For this github tutorial: gensim/docs/notebooks/doc2vec-lee.ipynb
I have copied the code verabatim and I have been unable to reproduce anything near the 96% accuracy rate.
I am using gensim 0.13.4 on jupyter 4.3.1 notebook. I am using Anaconda Navigator.

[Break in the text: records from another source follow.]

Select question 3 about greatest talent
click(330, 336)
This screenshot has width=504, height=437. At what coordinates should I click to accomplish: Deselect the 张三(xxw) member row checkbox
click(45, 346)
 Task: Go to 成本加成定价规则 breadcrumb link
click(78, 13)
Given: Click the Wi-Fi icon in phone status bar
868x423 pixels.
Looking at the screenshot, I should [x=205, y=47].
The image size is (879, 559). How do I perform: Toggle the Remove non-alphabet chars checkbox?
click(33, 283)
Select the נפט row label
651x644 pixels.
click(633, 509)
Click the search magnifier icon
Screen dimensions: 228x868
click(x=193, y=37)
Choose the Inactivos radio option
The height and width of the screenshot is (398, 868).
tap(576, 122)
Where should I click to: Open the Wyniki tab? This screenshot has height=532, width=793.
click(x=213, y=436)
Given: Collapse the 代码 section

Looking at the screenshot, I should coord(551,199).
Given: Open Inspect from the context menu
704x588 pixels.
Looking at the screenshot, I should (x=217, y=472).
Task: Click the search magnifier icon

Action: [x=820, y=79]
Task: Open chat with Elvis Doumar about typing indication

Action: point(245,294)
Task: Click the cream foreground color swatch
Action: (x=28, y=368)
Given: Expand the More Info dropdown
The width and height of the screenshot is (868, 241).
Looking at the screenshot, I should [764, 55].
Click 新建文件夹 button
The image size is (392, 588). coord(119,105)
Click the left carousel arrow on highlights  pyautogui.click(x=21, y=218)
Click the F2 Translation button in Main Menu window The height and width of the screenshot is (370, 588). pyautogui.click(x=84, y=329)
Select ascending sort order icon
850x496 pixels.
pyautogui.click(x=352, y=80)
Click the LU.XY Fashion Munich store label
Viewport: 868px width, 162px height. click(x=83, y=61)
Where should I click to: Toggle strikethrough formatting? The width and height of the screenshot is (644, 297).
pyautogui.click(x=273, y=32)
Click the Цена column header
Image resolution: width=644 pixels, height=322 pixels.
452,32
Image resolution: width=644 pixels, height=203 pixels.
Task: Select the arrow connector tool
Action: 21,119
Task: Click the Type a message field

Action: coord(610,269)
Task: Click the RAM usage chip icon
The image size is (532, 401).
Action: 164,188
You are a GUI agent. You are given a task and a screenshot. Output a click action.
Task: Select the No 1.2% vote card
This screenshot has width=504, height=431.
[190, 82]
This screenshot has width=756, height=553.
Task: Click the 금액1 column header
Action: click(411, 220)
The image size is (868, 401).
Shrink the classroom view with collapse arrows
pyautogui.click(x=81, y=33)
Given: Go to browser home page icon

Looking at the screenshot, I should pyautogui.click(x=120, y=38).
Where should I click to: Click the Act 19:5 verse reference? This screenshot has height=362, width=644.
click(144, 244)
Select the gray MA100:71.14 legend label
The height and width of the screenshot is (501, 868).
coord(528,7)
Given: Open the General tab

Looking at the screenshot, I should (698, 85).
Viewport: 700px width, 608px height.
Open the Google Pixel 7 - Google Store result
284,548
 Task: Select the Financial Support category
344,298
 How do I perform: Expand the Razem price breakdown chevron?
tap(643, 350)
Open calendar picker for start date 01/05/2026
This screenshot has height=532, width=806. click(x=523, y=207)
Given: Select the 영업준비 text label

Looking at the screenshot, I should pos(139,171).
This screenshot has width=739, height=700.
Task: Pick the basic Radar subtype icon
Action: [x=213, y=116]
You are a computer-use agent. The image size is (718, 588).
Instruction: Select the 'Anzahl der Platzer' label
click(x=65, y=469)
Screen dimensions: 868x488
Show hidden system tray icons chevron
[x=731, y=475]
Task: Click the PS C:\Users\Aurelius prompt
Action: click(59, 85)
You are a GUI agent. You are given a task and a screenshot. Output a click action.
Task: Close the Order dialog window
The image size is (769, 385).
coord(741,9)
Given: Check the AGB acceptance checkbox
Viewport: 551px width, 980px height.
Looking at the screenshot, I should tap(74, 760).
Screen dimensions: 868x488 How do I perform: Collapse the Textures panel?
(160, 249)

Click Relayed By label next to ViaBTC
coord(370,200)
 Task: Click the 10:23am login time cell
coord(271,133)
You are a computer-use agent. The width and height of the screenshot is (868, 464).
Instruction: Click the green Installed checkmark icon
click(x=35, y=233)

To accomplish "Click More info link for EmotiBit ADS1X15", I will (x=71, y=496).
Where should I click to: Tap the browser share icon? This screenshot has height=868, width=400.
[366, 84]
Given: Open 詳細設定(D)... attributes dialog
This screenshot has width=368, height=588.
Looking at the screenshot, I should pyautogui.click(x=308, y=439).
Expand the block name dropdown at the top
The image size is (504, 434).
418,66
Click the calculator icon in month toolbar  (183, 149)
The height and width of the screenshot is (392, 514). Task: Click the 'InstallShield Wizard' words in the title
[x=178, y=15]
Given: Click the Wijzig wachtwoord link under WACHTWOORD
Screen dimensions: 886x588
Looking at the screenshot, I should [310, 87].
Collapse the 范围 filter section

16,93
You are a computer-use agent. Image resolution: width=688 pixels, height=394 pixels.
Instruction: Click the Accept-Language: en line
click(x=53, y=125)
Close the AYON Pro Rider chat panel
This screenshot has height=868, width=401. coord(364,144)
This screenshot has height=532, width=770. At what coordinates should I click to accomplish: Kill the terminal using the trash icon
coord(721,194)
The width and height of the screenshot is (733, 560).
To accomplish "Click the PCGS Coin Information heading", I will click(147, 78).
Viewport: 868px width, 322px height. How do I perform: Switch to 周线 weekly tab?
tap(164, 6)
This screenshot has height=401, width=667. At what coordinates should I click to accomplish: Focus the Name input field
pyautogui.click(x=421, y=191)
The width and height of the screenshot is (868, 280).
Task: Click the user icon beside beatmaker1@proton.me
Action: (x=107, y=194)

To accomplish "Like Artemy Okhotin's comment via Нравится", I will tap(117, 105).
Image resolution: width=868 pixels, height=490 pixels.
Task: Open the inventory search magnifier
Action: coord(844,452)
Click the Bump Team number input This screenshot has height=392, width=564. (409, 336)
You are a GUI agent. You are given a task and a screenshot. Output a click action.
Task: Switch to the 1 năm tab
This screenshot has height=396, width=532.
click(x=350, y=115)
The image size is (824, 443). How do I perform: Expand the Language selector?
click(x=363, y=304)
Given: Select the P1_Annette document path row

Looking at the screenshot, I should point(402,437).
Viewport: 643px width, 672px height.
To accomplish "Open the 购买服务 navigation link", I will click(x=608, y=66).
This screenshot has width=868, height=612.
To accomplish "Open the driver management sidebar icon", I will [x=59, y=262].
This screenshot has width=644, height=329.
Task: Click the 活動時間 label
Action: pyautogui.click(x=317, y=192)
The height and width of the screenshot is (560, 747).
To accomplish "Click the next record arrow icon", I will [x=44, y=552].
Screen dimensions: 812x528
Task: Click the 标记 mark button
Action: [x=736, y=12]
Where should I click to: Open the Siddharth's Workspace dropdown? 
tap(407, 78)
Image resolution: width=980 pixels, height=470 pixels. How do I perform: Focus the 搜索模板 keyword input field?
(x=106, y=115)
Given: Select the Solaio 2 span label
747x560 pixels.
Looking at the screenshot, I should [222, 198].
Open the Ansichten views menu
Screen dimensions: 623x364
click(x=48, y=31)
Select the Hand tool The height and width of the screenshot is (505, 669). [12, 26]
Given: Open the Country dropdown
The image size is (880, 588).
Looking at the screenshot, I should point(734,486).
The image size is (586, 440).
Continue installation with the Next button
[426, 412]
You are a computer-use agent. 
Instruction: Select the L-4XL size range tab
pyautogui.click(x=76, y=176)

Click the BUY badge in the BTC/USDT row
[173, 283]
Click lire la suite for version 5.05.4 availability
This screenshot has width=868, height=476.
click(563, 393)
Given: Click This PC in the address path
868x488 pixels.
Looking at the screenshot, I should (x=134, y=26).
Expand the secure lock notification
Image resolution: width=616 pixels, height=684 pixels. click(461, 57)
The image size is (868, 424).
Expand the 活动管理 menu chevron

In the tutorial for the assessment of the model :
In [12 ]collections.Counter(ranks)
Out[12] Counter({0: 292, 1: 8}) <-- Tutorial got
I am getting Counter({0: 31,
1: 24,
2: 16,
3: 19,
4: 16,
5: 8,
6: 8,
7: 10,
8: 7,
9: 10,
10: 12,
11: 12,
12: 5,
13: 9,
...
What could possibly be the problem. I am just copy pasting?
Thanks
Wall time: 12.5 s
Counter({0: 292, 1: 8})
Wall time: 12 s
Counter({0: 291, 1: 9})
Wall time: 16.4 s
Counter({0: 290, 1: 10})
Wall time: 20.6 s
Counter({0: 295, 1: 5})
Wall time: 21.3 s
Counter({0: 292, 1: 8})
Wall time: 20.6 s
Counter({0: 292, 1: 8})
Wall time: 16.7 s
Counter({0: 296, 1: 4})
Wall time: 15.4 s
Counter({0: 292, 1: 8})
Wall time: 15.3 s
Counter({0: 295, 1: 5})
Wall time: 14.8 s
Counter({0: 292, 1: 8})
1. Do you have any other suggestions for additional parameters and how to tune these additional parameters that could yield better performance?
2. Given the current state of doc2vec, is a perfect score too much to hope for i.e. that the most similar document is itself 100 percent of the time (with this lee dataset)?